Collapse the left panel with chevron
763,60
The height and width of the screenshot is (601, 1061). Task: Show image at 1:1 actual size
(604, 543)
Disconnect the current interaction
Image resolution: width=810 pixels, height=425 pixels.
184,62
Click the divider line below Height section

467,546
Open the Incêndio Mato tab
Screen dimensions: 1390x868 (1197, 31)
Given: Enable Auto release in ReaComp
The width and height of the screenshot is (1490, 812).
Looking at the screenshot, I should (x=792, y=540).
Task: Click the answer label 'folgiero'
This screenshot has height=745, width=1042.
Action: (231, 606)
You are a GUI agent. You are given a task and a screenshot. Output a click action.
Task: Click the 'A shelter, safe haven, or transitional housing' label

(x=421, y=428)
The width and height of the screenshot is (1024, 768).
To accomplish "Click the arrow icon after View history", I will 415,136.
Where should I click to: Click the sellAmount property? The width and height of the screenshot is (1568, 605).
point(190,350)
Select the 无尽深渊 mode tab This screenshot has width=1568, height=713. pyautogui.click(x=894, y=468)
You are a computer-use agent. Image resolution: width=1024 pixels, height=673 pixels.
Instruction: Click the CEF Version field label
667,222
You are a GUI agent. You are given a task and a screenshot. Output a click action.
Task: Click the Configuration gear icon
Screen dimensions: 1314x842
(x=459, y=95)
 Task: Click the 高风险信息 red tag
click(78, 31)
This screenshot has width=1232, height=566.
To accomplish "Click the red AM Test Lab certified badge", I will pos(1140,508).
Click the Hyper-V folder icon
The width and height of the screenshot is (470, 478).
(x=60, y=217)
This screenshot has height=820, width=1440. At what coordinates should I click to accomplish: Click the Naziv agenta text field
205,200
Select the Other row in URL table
════════
EXERCISE GOAL: Looking at the data above, write out exactly the lines that start at the one containing "The width and height of the screenshot is (1024, 768)." and end at the one containing "You are a computer-use"; include both and nothing beyond.

SOLUTION TO THIS EXERCISE:
The width and height of the screenshot is (1024, 768).
To accomplish "Click the arrow icon after View history", I will 415,136.
Where should I click to: Click the sellAmount property? The width and height of the screenshot is (1568, 605).
point(190,350)
Select the 无尽深渊 mode tab This screenshot has width=1568, height=713. pyautogui.click(x=894, y=468)
You are a computer-use agent. Image resolution: width=1024 pixels, height=673 pixels.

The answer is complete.